(Records for processing)
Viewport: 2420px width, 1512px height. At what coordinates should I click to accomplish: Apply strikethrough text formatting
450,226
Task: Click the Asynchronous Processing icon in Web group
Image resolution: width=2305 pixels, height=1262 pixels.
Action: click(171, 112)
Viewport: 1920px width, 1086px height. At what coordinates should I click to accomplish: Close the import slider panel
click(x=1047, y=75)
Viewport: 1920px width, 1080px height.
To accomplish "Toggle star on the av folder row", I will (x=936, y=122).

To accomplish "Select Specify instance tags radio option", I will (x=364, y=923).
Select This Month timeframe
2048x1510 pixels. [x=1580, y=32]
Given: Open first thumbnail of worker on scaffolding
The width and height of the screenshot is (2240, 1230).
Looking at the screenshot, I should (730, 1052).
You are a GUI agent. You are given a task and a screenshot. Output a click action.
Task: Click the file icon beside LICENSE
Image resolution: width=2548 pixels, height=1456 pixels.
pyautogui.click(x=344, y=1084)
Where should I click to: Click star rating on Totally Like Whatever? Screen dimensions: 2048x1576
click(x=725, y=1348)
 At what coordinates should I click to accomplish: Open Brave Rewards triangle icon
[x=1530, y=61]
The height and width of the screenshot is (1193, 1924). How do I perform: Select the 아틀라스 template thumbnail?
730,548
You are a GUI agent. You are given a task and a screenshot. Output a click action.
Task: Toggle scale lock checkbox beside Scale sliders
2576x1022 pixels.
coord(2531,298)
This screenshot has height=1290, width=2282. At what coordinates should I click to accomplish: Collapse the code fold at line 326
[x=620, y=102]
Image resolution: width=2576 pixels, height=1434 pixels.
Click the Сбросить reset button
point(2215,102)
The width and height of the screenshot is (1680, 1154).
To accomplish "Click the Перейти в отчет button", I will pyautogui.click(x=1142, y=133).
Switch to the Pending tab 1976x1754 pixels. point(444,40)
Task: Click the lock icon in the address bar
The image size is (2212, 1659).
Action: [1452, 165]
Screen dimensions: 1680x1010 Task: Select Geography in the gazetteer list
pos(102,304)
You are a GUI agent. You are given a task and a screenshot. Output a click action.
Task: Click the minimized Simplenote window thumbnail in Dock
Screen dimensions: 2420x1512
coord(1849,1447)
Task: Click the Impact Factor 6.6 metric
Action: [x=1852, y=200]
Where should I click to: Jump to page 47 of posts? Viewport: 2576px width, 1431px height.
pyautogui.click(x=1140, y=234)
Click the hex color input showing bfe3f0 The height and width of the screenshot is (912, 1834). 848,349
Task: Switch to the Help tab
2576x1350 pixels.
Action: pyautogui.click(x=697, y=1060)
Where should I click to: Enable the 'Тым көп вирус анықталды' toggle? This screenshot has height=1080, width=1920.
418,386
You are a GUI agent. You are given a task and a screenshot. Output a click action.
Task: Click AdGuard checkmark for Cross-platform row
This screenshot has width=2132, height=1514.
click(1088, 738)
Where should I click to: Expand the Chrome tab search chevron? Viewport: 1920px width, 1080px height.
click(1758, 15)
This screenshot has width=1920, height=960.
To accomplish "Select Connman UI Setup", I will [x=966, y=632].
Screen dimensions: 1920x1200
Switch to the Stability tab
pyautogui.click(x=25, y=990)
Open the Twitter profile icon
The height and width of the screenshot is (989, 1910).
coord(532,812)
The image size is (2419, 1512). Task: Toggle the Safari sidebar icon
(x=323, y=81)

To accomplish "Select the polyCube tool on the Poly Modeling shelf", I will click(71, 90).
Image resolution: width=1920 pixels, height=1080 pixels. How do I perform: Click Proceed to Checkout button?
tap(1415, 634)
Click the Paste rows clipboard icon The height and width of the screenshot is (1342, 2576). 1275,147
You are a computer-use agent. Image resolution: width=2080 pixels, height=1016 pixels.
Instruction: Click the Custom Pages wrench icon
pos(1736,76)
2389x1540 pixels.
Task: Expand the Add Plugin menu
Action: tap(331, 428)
(End Records for processing)
What is being asked:
Exactly as they appear above, copy out all the records.

Response:
Viewport: 2420px width, 1512px height. At what coordinates should I click to accomplish: Apply strikethrough text formatting
450,226
Task: Click the Asynchronous Processing icon in Web group
Image resolution: width=2305 pixels, height=1262 pixels.
Action: click(171, 112)
Viewport: 1920px width, 1086px height. At what coordinates should I click to accomplish: Close the import slider panel
click(x=1047, y=75)
Viewport: 1920px width, 1080px height.
To accomplish "Toggle star on the av folder row", I will (x=936, y=122).

To accomplish "Select Specify instance tags radio option", I will (x=364, y=923).
Select This Month timeframe
2048x1510 pixels. [x=1580, y=32]
Given: Open first thumbnail of worker on scaffolding
The width and height of the screenshot is (2240, 1230).
Looking at the screenshot, I should (730, 1052).
You are a GUI agent. You are given a task and a screenshot. Output a click action.
Task: Click the file icon beside LICENSE
Image resolution: width=2548 pixels, height=1456 pixels.
pyautogui.click(x=344, y=1084)
Where should I click to: Click star rating on Totally Like Whatever? Screen dimensions: 2048x1576
click(x=725, y=1348)
 At what coordinates should I click to accomplish: Open Brave Rewards triangle icon
[x=1530, y=61]
The height and width of the screenshot is (1193, 1924). How do I perform: Select the 아틀라스 template thumbnail?
730,548
You are a GUI agent. You are given a task and a screenshot. Output a click action.
Task: Toggle scale lock checkbox beside Scale sliders
2576x1022 pixels.
coord(2531,298)
This screenshot has height=1290, width=2282. At what coordinates should I click to accomplish: Collapse the code fold at line 326
[x=620, y=102]
Image resolution: width=2576 pixels, height=1434 pixels.
Click the Сбросить reset button
point(2215,102)
The width and height of the screenshot is (1680, 1154).
To accomplish "Click the Перейти в отчет button", I will pyautogui.click(x=1142, y=133).
Switch to the Pending tab 1976x1754 pixels. point(444,40)
Task: Click the lock icon in the address bar
The image size is (2212, 1659).
Action: [1452, 165]
Screen dimensions: 1680x1010 Task: Select Geography in the gazetteer list
pos(102,304)
You are a GUI agent. You are given a task and a screenshot. Output a click action.
Task: Click the minimized Simplenote window thumbnail in Dock
Screen dimensions: 2420x1512
coord(1849,1447)
Task: Click the Impact Factor 6.6 metric
Action: [x=1852, y=200]
Where should I click to: Jump to page 47 of posts? Viewport: 2576px width, 1431px height.
pyautogui.click(x=1140, y=234)
Click the hex color input showing bfe3f0 The height and width of the screenshot is (912, 1834). 848,349
Task: Switch to the Help tab
2576x1350 pixels.
Action: pyautogui.click(x=697, y=1060)
Where should I click to: Enable the 'Тым көп вирус анықталды' toggle? This screenshot has height=1080, width=1920.
418,386
You are a GUI agent. You are given a task and a screenshot. Output a click action.
Task: Click AdGuard checkmark for Cross-platform row
This screenshot has width=2132, height=1514.
click(1088, 738)
Where should I click to: Expand the Chrome tab search chevron? Viewport: 1920px width, 1080px height.
click(1758, 15)
This screenshot has width=1920, height=960.
To accomplish "Select Connman UI Setup", I will [x=966, y=632].
Screen dimensions: 1920x1200
Switch to the Stability tab
pyautogui.click(x=25, y=990)
Open the Twitter profile icon
The height and width of the screenshot is (989, 1910).
coord(532,812)
The image size is (2419, 1512). Task: Toggle the Safari sidebar icon
(x=323, y=81)

To accomplish "Select the polyCube tool on the Poly Modeling shelf", I will click(71, 90).
Image resolution: width=1920 pixels, height=1080 pixels. How do I perform: Click Proceed to Checkout button?
tap(1415, 634)
Click the Paste rows clipboard icon The height and width of the screenshot is (1342, 2576). 1275,147
You are a computer-use agent. Image resolution: width=2080 pixels, height=1016 pixels.
Instruction: Click the Custom Pages wrench icon
pos(1736,76)
2389x1540 pixels.
Task: Expand the Add Plugin menu
Action: tap(331, 428)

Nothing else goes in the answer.